African heads of state and government are meeting in Abuja, Nigeria, to discuss an ambitious development program. The New African Initiative, which was adopted by the Organization of African Unity last July, outlines broad poverty-reducing goals for sub-Saharan Africa.

The New African Initiative is a merger of the Omega Plan of Senegalese leader Abdoulaye Wade, and the Millennium Africa Recovery Program, the brainchild of President Thabo Mbeki of South Africa.

Political leaders in Africa say it is necessary to act, because the continent's poverty stands in shocking contrast with the prosperity of the developed world. U.N. statistics show that 340 million people in Africa live on less than $1 a day.

The development program has broad support from African leaders, who adopted it last July at the summit of the Organization of African Unity in Lusaka, Zambia. Western nations also have praised the initiative.

The program's goals, outlined in a 70 page manifesto, are as varied as they are ambitious. The blueprint outlines no fewer than 50 objectives, most of which Mr. Mbeki and Mr. Wade want Africa to achieve in the next 15 years.

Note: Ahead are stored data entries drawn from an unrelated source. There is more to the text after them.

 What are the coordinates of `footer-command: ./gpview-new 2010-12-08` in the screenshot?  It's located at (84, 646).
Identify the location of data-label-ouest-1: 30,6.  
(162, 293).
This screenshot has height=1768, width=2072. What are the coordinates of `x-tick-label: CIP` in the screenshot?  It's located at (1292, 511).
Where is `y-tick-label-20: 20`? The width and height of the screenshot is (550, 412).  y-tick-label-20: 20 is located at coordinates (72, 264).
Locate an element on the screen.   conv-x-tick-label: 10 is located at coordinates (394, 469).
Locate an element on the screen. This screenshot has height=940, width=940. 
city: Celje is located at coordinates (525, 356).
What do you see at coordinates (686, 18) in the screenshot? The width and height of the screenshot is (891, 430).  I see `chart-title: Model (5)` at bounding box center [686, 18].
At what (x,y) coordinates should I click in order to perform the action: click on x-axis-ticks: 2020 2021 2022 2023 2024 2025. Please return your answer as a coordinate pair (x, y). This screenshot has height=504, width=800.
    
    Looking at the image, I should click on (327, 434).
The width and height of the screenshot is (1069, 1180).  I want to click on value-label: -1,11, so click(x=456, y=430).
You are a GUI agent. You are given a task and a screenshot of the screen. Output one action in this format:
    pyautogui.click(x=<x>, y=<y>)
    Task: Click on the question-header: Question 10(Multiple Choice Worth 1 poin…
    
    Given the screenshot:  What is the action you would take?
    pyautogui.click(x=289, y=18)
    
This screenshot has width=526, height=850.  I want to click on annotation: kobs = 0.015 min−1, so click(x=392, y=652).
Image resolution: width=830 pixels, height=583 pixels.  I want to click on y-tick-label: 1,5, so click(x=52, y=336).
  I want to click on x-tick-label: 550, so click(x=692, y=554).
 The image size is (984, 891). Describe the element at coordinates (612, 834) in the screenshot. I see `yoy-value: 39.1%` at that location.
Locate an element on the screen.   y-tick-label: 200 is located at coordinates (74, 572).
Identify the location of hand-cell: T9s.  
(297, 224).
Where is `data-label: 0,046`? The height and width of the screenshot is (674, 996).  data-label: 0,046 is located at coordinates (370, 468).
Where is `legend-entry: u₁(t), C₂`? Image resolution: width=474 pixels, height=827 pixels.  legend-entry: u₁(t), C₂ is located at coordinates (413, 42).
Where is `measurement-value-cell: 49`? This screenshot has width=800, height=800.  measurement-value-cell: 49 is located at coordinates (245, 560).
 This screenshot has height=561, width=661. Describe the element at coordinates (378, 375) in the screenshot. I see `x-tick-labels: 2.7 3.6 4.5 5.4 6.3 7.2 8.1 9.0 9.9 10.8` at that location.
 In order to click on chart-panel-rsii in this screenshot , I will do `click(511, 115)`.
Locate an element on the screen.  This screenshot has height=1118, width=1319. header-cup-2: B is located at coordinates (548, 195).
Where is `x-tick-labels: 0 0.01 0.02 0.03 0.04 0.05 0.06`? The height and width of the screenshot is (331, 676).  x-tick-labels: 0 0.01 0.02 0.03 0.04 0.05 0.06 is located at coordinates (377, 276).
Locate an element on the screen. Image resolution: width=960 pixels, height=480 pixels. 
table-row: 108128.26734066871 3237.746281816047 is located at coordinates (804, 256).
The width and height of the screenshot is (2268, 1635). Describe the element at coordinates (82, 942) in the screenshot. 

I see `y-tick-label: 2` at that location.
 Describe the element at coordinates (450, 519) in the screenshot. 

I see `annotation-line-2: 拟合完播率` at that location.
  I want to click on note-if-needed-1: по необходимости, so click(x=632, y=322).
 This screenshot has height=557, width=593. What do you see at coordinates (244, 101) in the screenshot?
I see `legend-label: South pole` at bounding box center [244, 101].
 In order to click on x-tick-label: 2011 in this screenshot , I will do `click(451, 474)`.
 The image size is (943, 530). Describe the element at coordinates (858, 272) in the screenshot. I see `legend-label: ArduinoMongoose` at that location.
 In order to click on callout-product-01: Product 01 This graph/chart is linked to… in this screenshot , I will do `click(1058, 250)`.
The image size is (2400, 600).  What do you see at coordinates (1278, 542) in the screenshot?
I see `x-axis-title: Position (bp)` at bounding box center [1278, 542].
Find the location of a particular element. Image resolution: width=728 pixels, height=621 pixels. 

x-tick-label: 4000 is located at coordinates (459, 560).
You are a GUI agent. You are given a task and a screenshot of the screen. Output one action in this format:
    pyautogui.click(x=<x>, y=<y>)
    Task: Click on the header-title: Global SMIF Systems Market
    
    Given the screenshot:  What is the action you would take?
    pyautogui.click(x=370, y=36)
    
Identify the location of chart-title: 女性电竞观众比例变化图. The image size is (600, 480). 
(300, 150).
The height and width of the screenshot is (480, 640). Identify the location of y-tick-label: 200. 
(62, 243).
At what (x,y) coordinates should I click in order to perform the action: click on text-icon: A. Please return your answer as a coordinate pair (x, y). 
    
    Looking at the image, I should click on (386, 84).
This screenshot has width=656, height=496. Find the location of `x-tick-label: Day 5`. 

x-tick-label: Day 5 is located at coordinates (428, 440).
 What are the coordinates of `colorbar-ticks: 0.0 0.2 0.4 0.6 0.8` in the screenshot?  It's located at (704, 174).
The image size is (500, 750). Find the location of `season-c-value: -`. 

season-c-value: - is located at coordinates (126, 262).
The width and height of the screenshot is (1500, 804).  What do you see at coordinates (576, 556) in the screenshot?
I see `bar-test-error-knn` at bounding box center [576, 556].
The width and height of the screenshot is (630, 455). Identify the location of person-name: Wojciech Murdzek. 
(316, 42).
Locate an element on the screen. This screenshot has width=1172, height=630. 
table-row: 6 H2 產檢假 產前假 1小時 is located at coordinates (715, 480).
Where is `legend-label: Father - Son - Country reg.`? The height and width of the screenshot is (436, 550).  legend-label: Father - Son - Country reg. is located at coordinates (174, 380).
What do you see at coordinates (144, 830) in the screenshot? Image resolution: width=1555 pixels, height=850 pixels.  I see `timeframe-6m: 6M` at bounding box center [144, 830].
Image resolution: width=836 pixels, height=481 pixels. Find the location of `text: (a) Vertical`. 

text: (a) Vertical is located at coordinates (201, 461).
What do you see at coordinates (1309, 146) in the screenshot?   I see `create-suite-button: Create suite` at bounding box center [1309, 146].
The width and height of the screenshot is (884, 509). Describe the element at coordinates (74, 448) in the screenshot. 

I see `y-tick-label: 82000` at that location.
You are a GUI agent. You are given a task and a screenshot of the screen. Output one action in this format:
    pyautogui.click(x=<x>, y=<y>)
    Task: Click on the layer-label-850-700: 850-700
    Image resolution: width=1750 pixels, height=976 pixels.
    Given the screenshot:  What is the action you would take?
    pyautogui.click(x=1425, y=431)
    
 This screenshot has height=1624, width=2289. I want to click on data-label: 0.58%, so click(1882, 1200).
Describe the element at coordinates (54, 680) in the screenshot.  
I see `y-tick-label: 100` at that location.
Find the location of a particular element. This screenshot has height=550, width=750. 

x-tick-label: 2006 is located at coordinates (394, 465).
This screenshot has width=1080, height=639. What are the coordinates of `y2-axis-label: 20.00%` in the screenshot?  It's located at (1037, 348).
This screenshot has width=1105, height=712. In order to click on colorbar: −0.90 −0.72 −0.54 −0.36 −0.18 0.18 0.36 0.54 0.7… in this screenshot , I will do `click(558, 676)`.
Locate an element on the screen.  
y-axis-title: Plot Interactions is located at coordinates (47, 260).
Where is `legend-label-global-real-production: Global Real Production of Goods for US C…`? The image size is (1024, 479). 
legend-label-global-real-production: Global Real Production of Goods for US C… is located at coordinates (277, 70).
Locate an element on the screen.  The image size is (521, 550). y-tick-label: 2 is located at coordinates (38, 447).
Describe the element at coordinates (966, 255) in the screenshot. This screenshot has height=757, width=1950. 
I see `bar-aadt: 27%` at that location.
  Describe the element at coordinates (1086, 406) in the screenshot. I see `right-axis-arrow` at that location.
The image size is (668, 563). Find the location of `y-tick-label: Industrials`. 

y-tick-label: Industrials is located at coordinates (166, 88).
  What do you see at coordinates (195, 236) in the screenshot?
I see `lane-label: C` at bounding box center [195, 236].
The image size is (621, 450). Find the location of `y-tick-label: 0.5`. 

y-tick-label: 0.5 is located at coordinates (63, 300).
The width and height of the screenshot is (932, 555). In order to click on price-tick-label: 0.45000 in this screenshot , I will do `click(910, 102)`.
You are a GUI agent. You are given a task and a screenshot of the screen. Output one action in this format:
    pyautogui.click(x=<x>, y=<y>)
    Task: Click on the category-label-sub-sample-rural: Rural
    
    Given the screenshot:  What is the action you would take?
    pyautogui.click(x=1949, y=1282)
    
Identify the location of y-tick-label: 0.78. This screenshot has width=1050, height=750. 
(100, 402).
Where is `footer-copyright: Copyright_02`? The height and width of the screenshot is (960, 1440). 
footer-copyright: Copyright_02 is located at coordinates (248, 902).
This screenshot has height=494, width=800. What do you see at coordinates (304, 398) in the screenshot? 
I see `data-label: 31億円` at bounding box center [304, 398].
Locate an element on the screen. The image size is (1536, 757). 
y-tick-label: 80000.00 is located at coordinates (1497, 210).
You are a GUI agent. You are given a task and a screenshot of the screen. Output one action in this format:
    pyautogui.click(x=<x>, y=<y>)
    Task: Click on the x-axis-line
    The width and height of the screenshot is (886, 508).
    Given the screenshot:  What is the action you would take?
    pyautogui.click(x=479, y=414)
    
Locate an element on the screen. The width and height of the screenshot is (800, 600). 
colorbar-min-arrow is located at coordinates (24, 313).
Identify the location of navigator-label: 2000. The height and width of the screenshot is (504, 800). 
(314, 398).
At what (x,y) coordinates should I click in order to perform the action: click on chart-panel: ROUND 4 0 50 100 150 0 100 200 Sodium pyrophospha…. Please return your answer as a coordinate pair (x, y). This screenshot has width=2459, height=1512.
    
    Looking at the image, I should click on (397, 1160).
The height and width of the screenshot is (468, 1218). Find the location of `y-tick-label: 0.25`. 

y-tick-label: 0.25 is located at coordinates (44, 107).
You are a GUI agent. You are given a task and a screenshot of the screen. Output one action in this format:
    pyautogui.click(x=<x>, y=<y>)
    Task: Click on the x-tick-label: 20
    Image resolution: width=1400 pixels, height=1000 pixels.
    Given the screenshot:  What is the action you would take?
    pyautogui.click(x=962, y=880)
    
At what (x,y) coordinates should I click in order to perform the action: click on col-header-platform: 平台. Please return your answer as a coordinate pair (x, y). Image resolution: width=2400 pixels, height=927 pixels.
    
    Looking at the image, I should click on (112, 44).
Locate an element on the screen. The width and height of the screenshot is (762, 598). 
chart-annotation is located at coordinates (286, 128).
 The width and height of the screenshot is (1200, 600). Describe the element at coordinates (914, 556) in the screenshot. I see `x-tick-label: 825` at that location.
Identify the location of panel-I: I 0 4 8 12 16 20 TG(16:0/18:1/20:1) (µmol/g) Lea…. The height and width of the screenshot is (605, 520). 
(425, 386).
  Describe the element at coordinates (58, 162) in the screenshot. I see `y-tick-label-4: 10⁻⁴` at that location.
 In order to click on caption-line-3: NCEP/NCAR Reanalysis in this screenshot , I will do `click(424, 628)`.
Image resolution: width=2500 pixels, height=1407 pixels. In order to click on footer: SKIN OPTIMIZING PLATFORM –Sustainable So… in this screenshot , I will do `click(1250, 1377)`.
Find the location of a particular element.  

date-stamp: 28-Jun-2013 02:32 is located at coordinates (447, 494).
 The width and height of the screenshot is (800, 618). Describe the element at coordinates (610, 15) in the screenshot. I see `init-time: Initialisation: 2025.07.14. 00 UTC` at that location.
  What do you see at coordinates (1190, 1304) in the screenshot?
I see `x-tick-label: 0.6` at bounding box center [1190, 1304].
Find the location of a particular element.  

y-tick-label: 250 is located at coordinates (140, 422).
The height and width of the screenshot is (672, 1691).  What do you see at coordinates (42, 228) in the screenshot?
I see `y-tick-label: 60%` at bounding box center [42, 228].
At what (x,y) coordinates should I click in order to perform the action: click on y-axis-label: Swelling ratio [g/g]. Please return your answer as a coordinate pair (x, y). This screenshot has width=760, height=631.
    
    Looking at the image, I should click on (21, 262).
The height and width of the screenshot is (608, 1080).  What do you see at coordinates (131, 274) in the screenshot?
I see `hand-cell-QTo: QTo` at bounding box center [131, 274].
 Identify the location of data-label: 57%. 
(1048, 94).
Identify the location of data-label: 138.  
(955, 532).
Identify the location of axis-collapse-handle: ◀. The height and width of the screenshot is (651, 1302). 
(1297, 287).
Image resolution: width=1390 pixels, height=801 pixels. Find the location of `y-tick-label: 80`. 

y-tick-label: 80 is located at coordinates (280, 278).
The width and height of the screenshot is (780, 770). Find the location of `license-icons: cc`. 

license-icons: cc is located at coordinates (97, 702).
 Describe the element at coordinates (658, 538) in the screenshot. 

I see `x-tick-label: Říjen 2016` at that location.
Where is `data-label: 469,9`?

These include slashing extreme poverty by half, reducing child mortality rates by two-thirds and enrolling all children in primary schools by the year 2016.

The plan calls for African states to promote good governance and democratic norms, in order to improve the continent's business climate.

It says African states must pool their resources to attract international investors, noting that many countries are too small and poor to draft and implement development strategies on their own.

The plan says economic integration should also help Africa develop its telecommunications networks and other areas of infrastructure.